■ What needs to be done ■
When the line containing "Where should I click to: Click the cast" is found in the data below, give it again along with every later line, exactly; drop the pictures.

■ Supplied information ■
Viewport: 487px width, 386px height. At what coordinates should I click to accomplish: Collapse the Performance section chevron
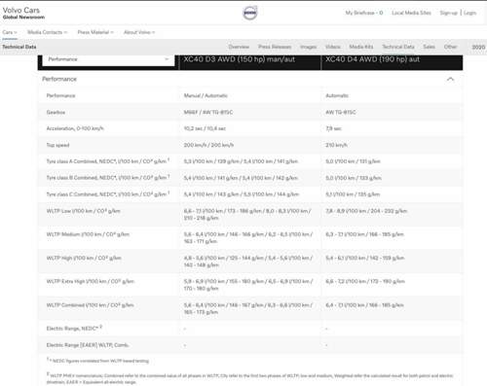(450, 79)
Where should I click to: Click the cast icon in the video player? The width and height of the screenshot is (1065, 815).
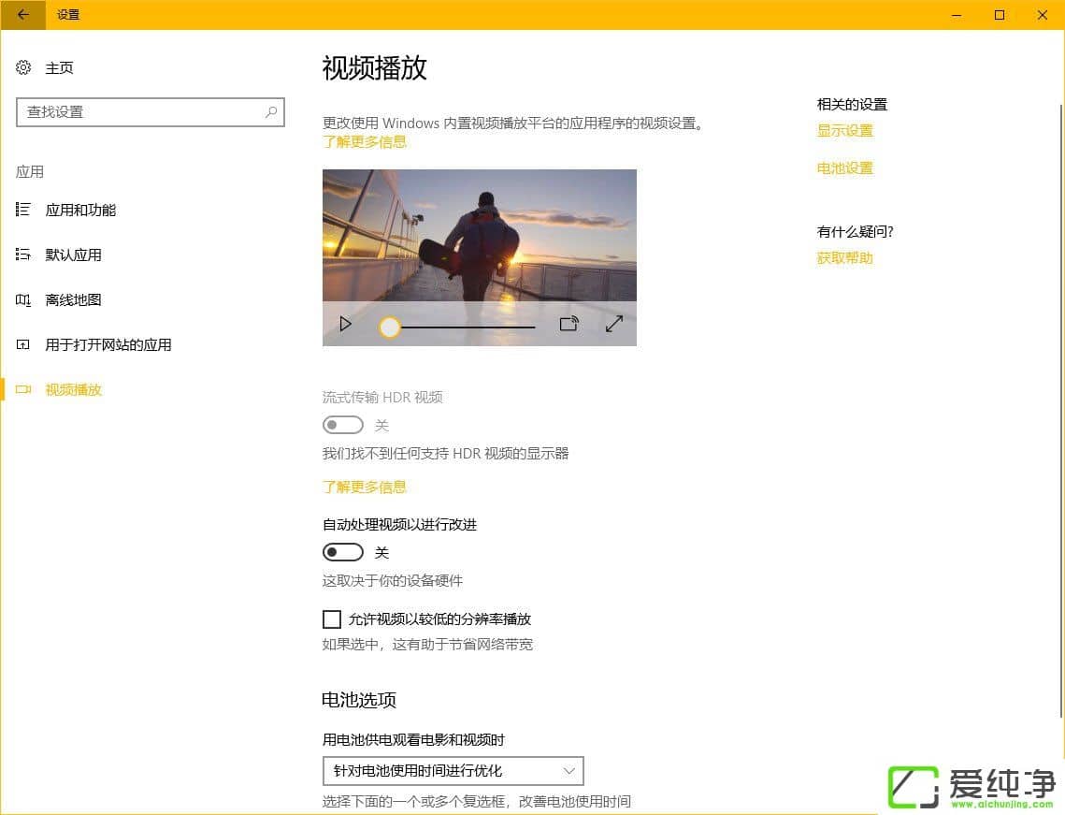569,323
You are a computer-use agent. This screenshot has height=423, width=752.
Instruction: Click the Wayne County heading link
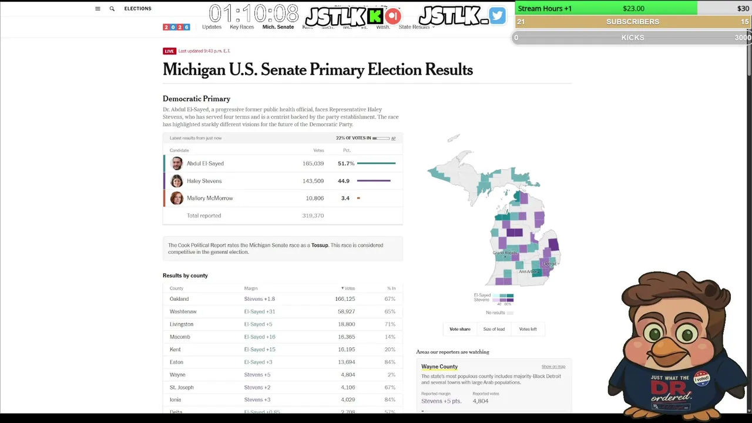point(439,367)
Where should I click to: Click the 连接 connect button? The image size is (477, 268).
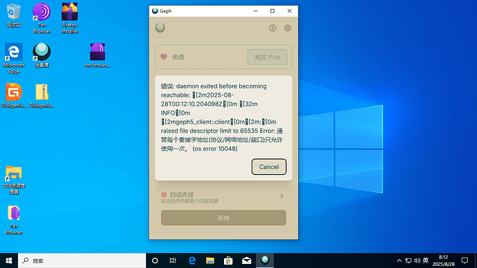point(223,218)
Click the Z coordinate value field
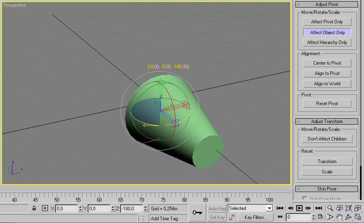 coord(132,208)
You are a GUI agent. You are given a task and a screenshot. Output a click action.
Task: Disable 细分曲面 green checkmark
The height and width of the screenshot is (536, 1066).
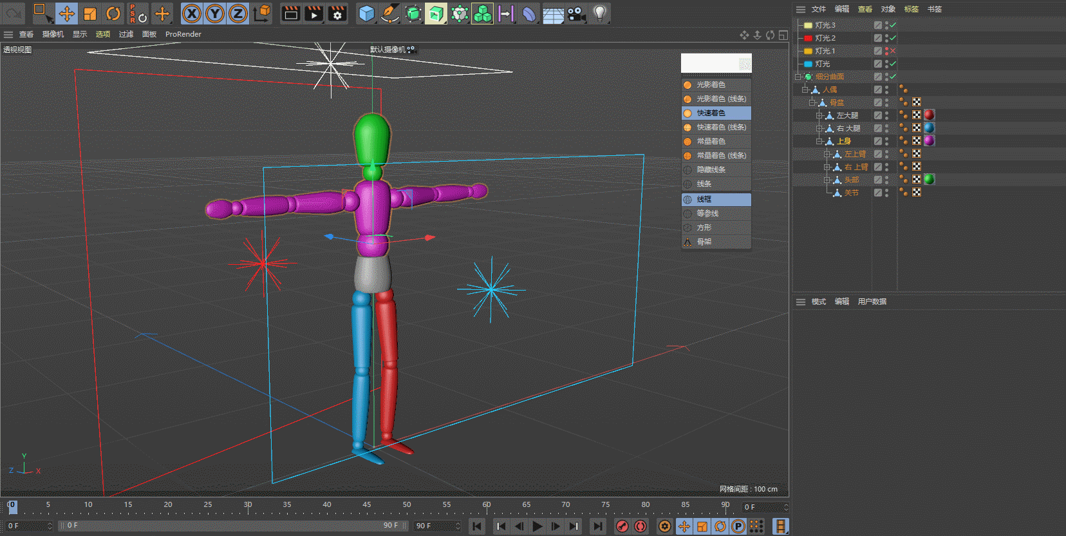pyautogui.click(x=893, y=77)
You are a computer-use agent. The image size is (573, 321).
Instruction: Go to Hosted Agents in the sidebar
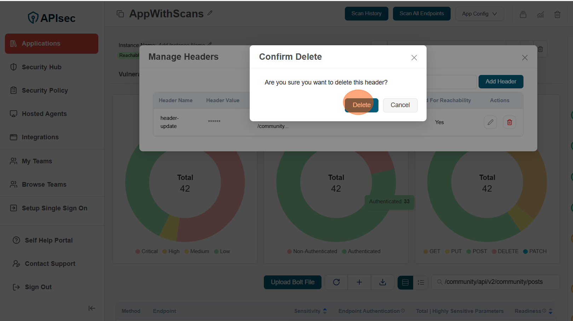pyautogui.click(x=44, y=114)
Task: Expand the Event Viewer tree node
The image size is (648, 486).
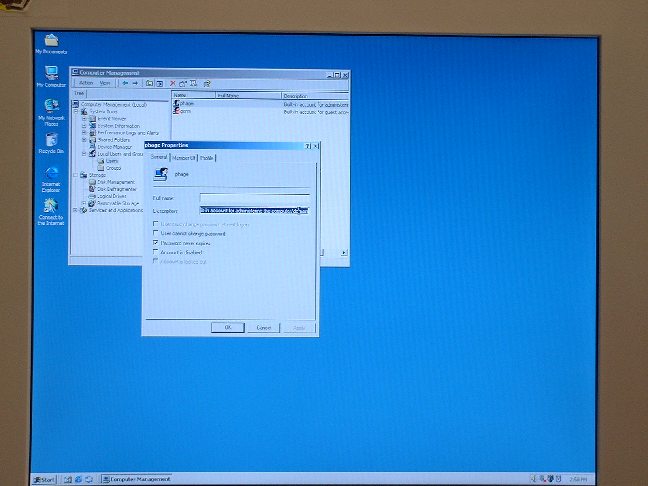Action: 84,119
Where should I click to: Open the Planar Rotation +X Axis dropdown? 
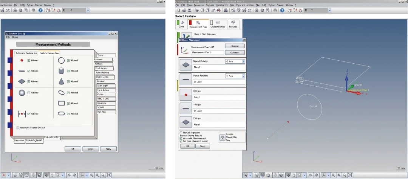click(243, 76)
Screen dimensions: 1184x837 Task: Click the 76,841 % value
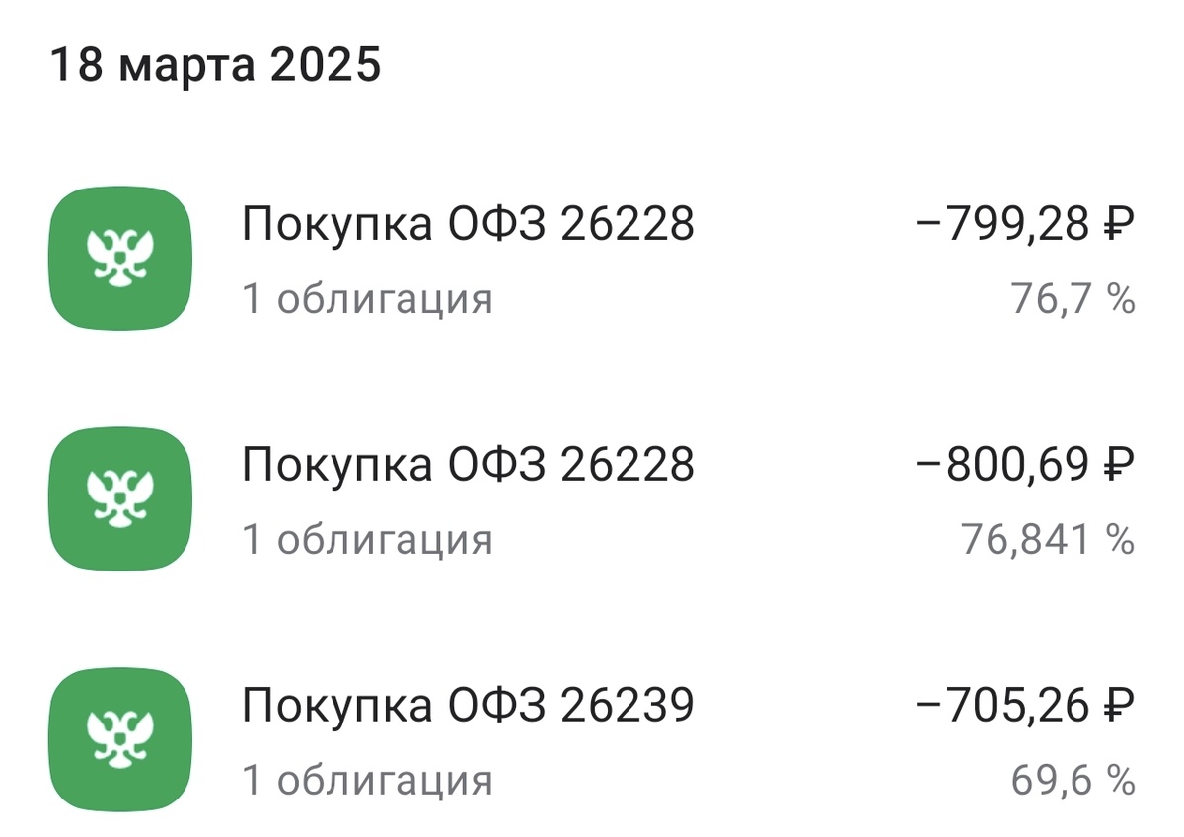click(x=1046, y=538)
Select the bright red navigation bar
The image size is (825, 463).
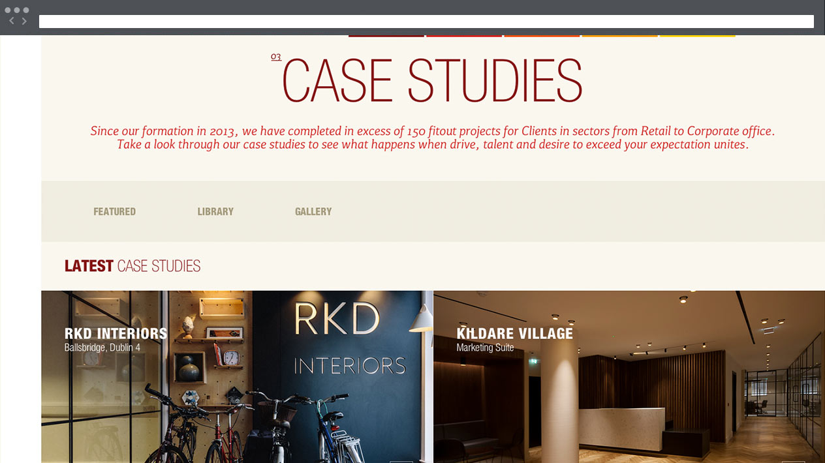pyautogui.click(x=464, y=35)
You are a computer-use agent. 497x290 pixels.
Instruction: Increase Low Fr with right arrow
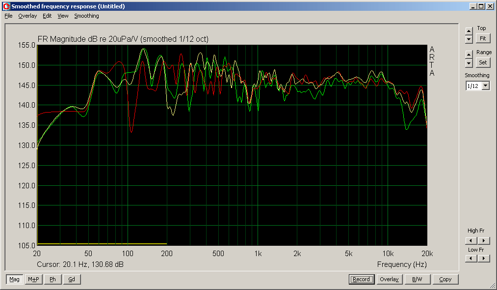[484, 259]
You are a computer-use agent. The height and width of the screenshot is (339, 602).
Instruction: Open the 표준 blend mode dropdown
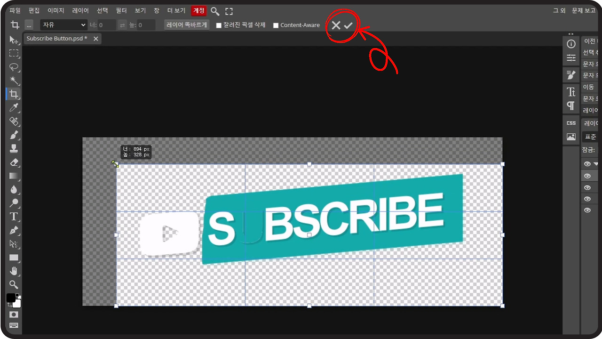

■ Task output ■
Where should I click to: Click the cast icon in the video player? The width and height of the screenshot is (1065, 815).
569,323
You are a computer-use agent. This screenshot has height=423, width=752.
Instruction: Click the Wayne County heading link
point(439,367)
Where should I click to: Click the 连接 connect button? The image size is (477, 268).
point(223,218)
Click the Z coordinate value field
 coord(132,208)
You are a GUI agent. You are given a task and a screenshot. Output a click action.
Task: Disable 细分曲面 green checkmark
The height and width of the screenshot is (536, 1066).
pyautogui.click(x=893, y=77)
You are a computer-use agent. The image size is (573, 321).
Instruction: Go to Hosted Agents in the sidebar
pyautogui.click(x=44, y=114)
Task: Expand the Event Viewer tree node
The image size is (648, 486).
Action: 84,119
Where should I click to: Open the Planar Rotation +X Axis dropdown? 
click(243, 76)
Screen dimensions: 1184x837 Task: Click the 76,841 % value
click(x=1046, y=538)
Select the bright red navigation bar
The image size is (825, 463).
pyautogui.click(x=464, y=35)
You are a computer-use agent. 497x290 pixels.
Instruction: Increase Low Fr with right arrow
[484, 259]
You are a computer-use agent. The height and width of the screenshot is (339, 602).
Instruction: Open the 표준 blend mode dropdown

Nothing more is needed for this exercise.